[START OF Passage]
Romesh Thapar
First published in The Illustrated Weekly of India. 23 December 1984.
The attempt of those in power, says Romesh Thapar, has been to shelve the ghastly holocaust that followed Indira Gandhi’s assassination as yet another communal riot. This it was not. When a state collapses, only a change in the ruling political culture, says Thapar, can help restore the vital psychological equilibrium of a people. The mauling of the Sikhs, he concludes, could be a dress rehearsal by the criminal politicians and their lumpen gangs to hold our society to ransom. We are permitting a paralysed, unthinking, inexperienced government to treat our problems as if this is still India of 1947.
Whatever themes are projected by the media, in print or electronically, about the horrendous mauling of the Sikh communities in the North, from the Capital city of Delhi to the borders of Bengal, make no mistake, we are in very serious trouble. The wounds are deep, barbaric in fact, and there will be no healing for a long time — and very much more so if this listless, incoherent, emasculated government of in- experience were to continue its reign.
[END OF Passage]
§ Work to complete:
A - In the essay, where and when was the piece first published?
B - Reproduce the essay's wording, starting at "Whatever themes are" and ending at "continue its reign.".
C - List every adjective the essay uses to describe the government.
The material that comes next has no connection to the essay.
[START OF Dataset excerpts]
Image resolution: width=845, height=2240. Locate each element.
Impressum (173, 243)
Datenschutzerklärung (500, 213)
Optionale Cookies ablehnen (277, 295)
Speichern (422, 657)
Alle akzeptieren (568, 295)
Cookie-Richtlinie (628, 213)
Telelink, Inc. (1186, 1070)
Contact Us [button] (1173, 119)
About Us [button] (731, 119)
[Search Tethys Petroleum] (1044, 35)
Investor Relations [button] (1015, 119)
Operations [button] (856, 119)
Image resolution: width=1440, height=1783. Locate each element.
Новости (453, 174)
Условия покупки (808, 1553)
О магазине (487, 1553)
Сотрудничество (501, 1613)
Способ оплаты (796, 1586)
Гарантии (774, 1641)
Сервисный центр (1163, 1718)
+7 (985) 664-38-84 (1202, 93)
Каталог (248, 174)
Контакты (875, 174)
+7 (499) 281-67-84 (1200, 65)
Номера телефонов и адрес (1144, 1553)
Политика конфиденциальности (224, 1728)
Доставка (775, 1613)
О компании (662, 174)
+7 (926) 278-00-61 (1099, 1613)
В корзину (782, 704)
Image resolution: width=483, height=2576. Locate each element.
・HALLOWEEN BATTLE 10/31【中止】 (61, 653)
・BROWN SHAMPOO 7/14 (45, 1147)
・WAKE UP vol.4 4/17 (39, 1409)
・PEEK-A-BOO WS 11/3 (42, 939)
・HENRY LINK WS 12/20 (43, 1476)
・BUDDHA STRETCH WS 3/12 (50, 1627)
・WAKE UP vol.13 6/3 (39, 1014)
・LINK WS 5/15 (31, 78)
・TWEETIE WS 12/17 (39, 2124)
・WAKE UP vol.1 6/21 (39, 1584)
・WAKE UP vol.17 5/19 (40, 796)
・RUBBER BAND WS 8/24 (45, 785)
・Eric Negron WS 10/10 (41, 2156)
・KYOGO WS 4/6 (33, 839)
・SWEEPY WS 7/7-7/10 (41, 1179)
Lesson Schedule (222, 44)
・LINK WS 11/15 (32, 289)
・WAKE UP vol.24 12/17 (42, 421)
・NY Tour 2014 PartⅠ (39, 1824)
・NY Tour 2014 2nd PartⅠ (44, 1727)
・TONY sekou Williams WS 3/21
[END OF Dataset excerpts]
§ Answers for the exercise:
A - It was first published in The Illustrated Weekly of India on 23 December 1984.

B -
Whatever themes are projected by the media, in print or electronically, about the horrendous mauling of the Sikh communities in the North, from the Capital city of Delhi to the borders of Bengal, make no mistake, we are in very serious trouble. The wounds are deep, barbaric in fact, and there will be no healing for a long time — and very much more so if this listless, incoherent, emasculated government of in- experience were to continue its reign.

C - paralysed, unthinking, inexperienced, listless, incoherent, emasculated